Let us take a look to the CD-ROMs that come with our the programs boxes, because they usually bundle some more or less generous collection of graphics, three-dimensional objects, textures... (with Office, WordPerfect, CorelDraw, Webster...) Possibly the champion of this contest is CorelDraw, because traditionally, at least from version 3 onwards (and already it’s in the 12th version now) Corel includes one or two discs of clipart, thematically classified. Alternatively, numerous web services which sell clipart online exist, and some free download sites. Evidently, the same quality in both categories must not be expected! Our stock illustration is offered in the Typephases website.

Using dingbats.

Dingbats or pictorial typefaces are otherwise normal font files (Truetype, OpenType or Type 1), with one particularitity: instead of having alphabetical or numerical characters assigned to the keyboard slots, they contain drawings in black and white (or in the color you select in the program where you type them, but they are always initially monochrome.) These drawings are used like a any other font: their attributes, as any text’s, can be modified (size, leading, alignment...) or, for more advanced treatment, can be turned into shapes (vectorial) and freely manipulated. The thematic range of dingbats so is varied as one can imagine, covering all the graphical necessities. We found streamlined figurative material, symbols, signs, geometric forms realistic illustration, photo-based pictures... some have a very limited application, others a more general one. There are dingbats that serve especially to create patterns with tiled, mosaic-like pieces.

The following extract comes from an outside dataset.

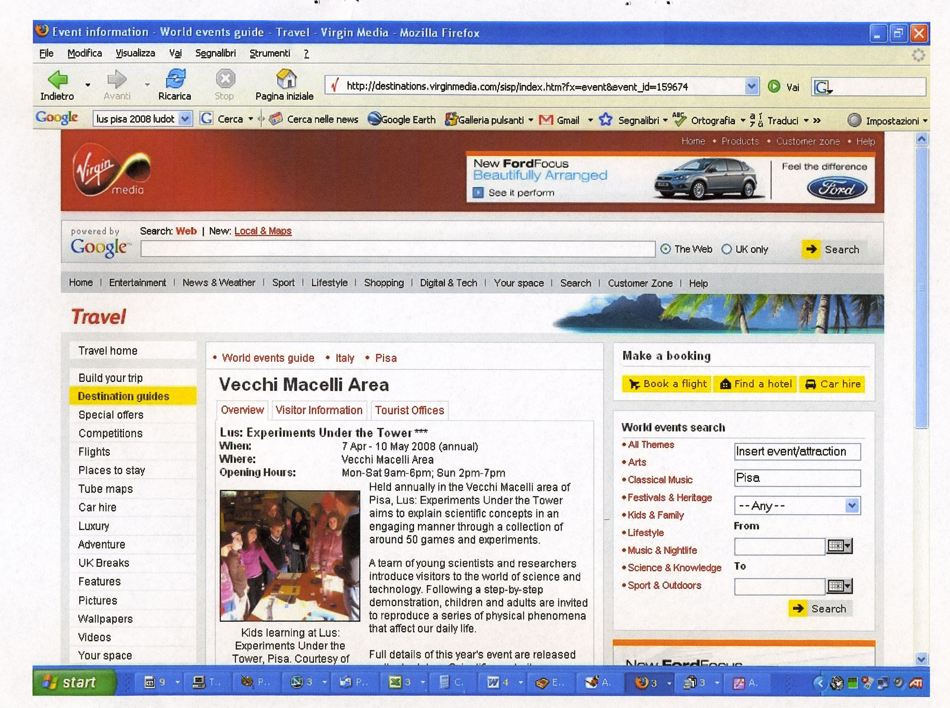The width and height of the screenshot is (950, 708).
Task: Click the page vertical scrollbar thumb
Action: pos(921,288)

Which advantage do the dingbats offer in comparison to clipart? Especially, the fact that using dingbats you don’t need a specific program. They can be be used in any Windows or Mac program, and without version issues. The principal constraint they have is being, as we said, monochrome, but they can be coloured very easily.

The applications of dingbats are many: they are a fast source of icons or small graphics to emphasize part of a page without being complicated to edit. They are ideal as starting point for the design of logos. They can be used to construct simple images or be combined for more complex projects. You can transform easily to work with them in an 3D application. See here a few examples, made in a extremely simple, fast and powerful program: Xara 3D (a program which we found as a gift with a computer magazine recently.) This sort of wood toys has been created in less than a minute. We will find freeware or shareware dingbats in many Internet pages. In order to save time, we recommended to visit the excellent The Dingbat Page. Dozens of dingbats free, classified by subject. Another resource: dafont, category dingbats. Then take a look at the designers archives at Typoasis. And, of course, our own dingbats at Typephases.